Baku, Azerbaijan, June 19
By Ilhama Isabalayeva - Trend:
Azerbaijan is ready to contribute to all issues concerning the world by actively participating in these projects, said Ali Ahmadov, Azerbaijani deputy prime minister, Deputy Chairman - Executive Secretary of the ruling New Azerbaijan Party, Trend reports.
Ahmadov, who is also chairman of the Azerbaijani National Coordination Council on Sustainable Development, was speaking at the 16th Baku International Conference of Ombudsmen on the topic of “The role of Ombudsmen in achieving Fair Peace and Sustainable Development Goals.”
The deputy prime minister noted that Human Rights Day is celebrated in Azerbaijan on June 18.
“There is nothing more important than the protection of human rights,” he said. “For this purpose, various institutions are being created, one of which is the ombudsman’s institution.

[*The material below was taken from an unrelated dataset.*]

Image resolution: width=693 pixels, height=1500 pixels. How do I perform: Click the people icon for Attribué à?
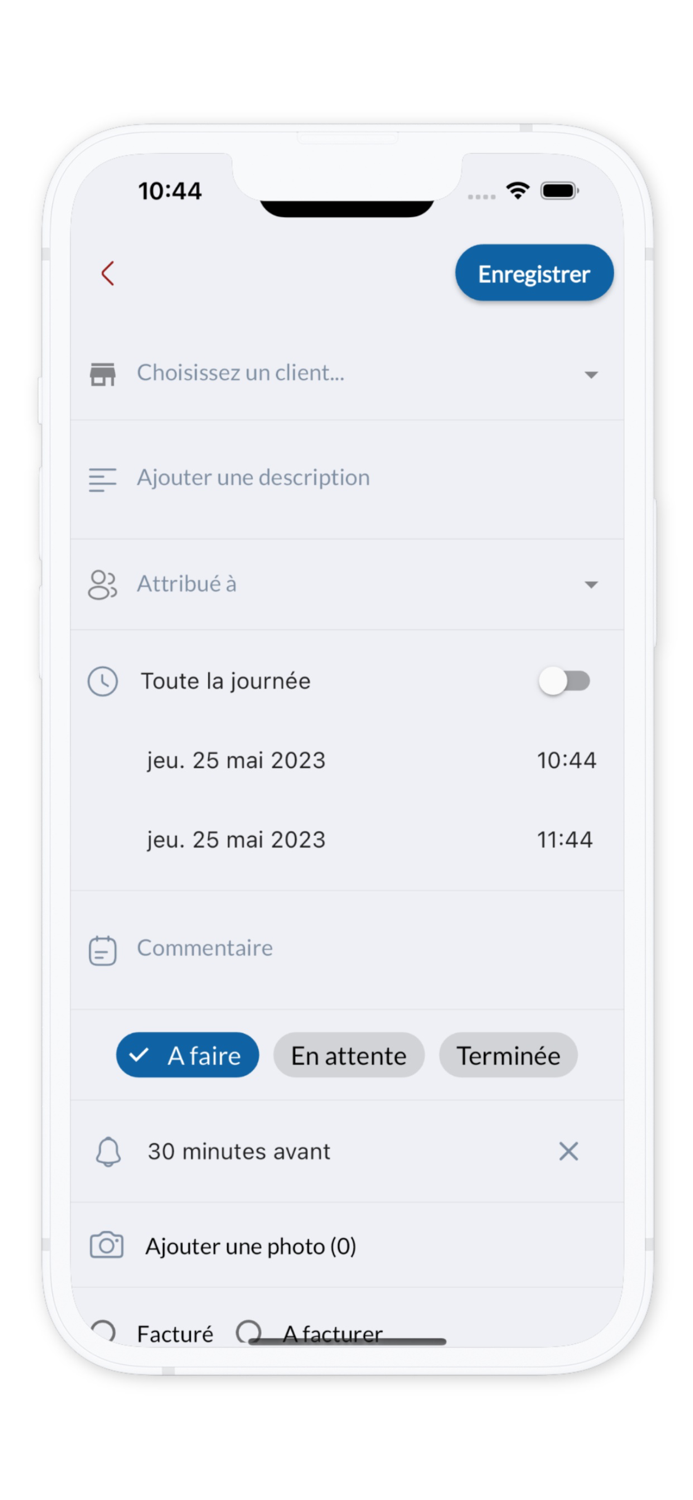coord(102,585)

We are happy that the ombudsman of Azerbaijan managed to set up effective relations with ombudsmen of other countries.”
Ahmadov noted that the global project being implemented by the UN envisages a positive change in the world until 2030.
“On July 15, very few countries of the world - only 14, one of which is Azerbaijan, will present the second report on sustainable development to the UN,” he added.
He noted that, being a young state, Azerbaijan has achieved great progress, and the country’s citizens see the development in Azerbaijan themselves. The state implements various projects so that people live with dignity, he said.
He added that ensuring peace is one of the important issues.
“Sustainable development is impossible without reliable peace,” he said. “But, unfortunately, despite their peacefulness, the Azerbaijani people have become one of the peoples deprived of peace for more than 30 years. One million refugees and IDPs make 10 percent of the population of Azerbaijan. The rights of these people are violated for 30 years. All attempts by the Azerbaijani side to achieve a fair settlement of the Armenia-Azerbaijan Nagorno-Karabakh conflict have so far been fruitless.”
The deputy prime minister stressed that the Azerbaijani state fulfills its obligations to these people with dignity, however the issue of respecting their rights remains open.
Ahmadov expressed hope that in this regard, the ombudsmen will try to join their efforts.
The conflict between the two South Caucasus countries began in 1988 when Armenia made territorial claims against Azerbaijan. As a result of the ensuing war, in 1992 Armenian armed forces occupied 20 percent of Azerbaijan, including the Nagorno-Karabakh region and seven surrounding districts.
The 1994 ceasefire agreement was followed by peace negotiations. Armenia has not yet implemented four UN Security Council resolutions on withdrawal of its armed forces from Nagorno Karabakh and the surrounding districts.